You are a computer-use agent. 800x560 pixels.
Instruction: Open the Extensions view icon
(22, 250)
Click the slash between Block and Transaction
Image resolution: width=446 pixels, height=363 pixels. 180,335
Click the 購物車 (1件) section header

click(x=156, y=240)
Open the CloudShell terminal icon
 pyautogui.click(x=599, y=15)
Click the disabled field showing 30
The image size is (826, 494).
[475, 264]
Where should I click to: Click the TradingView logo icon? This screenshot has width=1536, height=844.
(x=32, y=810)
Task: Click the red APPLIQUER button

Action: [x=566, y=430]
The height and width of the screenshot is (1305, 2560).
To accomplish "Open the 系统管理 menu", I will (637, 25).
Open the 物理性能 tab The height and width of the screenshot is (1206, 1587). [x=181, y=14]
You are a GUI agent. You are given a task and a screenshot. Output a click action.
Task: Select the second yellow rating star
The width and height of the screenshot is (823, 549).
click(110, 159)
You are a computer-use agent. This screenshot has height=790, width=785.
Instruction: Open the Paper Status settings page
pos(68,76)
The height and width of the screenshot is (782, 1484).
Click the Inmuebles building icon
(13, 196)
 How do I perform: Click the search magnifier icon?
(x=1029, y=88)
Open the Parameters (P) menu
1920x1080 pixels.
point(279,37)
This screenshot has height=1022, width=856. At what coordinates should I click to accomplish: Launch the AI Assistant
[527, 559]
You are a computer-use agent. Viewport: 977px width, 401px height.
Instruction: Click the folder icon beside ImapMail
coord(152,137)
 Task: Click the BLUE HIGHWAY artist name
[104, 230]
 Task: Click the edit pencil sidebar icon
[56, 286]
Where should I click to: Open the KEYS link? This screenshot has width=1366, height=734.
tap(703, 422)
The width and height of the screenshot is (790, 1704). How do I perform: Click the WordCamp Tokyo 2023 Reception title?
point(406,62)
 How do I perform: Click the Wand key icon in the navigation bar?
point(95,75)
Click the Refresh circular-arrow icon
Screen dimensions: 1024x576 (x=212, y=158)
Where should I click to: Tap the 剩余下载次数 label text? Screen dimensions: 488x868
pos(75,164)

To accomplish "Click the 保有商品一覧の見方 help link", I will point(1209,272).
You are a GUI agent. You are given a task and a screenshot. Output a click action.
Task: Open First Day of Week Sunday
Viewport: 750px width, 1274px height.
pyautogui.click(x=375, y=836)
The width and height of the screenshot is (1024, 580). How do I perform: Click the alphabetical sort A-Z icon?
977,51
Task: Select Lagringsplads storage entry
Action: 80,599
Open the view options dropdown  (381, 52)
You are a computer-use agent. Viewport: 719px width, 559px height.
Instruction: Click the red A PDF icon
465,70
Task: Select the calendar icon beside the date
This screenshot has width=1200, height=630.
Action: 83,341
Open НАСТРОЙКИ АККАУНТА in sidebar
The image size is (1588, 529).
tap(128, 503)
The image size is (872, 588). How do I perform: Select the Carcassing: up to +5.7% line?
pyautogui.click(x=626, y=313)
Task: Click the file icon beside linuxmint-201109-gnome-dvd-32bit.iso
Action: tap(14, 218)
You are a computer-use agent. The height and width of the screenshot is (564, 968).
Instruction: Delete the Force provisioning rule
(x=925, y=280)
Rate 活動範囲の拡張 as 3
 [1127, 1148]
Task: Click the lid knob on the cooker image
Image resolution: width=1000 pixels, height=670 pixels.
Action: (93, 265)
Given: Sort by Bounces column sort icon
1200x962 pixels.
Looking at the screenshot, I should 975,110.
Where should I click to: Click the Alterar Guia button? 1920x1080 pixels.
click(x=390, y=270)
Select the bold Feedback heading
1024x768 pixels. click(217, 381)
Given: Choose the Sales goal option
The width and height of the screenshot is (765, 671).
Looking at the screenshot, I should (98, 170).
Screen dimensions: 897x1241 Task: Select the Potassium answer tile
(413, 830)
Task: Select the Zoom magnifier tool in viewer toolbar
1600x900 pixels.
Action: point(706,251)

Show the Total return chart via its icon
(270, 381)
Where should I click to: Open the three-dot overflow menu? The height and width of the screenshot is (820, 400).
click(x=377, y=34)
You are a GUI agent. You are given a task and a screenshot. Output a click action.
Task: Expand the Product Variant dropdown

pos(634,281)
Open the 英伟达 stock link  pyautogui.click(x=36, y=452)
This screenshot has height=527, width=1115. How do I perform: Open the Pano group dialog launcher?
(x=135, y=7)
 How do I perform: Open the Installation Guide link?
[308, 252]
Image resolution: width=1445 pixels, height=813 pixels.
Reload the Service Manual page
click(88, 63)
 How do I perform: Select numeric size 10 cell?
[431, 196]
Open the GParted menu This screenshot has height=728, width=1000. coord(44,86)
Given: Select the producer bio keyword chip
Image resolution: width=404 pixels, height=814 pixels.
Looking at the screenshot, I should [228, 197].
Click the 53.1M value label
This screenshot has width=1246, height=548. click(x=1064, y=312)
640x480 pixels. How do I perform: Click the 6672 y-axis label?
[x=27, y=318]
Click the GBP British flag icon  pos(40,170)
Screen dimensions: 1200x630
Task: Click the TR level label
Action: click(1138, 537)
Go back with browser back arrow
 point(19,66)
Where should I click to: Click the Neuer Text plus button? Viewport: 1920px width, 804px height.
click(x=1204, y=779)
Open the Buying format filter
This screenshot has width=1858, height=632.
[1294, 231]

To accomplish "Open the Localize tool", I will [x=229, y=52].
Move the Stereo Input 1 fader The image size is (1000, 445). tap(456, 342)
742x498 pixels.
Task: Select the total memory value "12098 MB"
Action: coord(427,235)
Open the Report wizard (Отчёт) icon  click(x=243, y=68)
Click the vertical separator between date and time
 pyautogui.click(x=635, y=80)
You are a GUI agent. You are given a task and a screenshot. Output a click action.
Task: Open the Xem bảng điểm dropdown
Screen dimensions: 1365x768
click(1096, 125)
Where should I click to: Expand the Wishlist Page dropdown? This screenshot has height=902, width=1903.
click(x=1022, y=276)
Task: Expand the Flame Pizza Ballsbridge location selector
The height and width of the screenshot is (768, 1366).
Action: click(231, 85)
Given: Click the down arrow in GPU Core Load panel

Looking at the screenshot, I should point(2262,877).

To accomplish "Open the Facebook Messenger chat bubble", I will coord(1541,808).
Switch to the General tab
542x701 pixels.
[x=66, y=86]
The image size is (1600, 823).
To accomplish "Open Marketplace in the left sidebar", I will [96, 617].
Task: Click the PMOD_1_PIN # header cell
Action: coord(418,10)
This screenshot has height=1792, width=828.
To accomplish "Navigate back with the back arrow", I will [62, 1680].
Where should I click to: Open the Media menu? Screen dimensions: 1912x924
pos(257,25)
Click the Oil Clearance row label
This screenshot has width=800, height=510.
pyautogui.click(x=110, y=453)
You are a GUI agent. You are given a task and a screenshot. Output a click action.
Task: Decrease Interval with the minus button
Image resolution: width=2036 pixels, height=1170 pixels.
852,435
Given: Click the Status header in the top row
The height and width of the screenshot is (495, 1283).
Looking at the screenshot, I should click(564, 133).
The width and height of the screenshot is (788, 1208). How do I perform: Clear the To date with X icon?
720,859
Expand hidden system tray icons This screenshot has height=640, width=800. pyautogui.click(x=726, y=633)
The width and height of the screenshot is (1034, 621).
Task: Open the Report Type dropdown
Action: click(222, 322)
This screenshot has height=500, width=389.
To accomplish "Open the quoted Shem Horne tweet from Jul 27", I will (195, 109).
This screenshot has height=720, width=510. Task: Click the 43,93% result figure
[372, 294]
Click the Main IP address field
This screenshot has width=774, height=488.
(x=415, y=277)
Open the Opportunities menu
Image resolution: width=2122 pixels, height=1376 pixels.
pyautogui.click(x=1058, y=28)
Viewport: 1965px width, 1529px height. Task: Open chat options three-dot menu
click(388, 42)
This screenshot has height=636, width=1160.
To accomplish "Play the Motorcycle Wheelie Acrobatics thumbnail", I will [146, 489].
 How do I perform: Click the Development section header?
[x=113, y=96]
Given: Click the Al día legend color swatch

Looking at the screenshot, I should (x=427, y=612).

> _THE EXERCISE_
Turn the records from the line with "Where should I click to: Tap" up to and including the line with "pyautogui.click(x=375, y=836)" into a Markdown table with the columns Row and Line. Number each line in order and leave out blank lines.

> _RESULT BELOW_
| Row | Line |
|---|---|
| 1 | Where should I click to: Tap the 剩余下载次数 label text? Screen dimensions: 488x868 |
| 2 | pos(75,164) |
| 3 | To accomplish "Click the 保有商品一覧の見方 help link", I will point(1209,272). |
| 4 | You are a GUI agent. You are given a task and a screenshot. Output a click action. |
| 5 | Task: Open First Day of Week Sunday |
| 6 | Viewport: 750px width, 1274px height. |
| 7 | pyautogui.click(x=375, y=836) |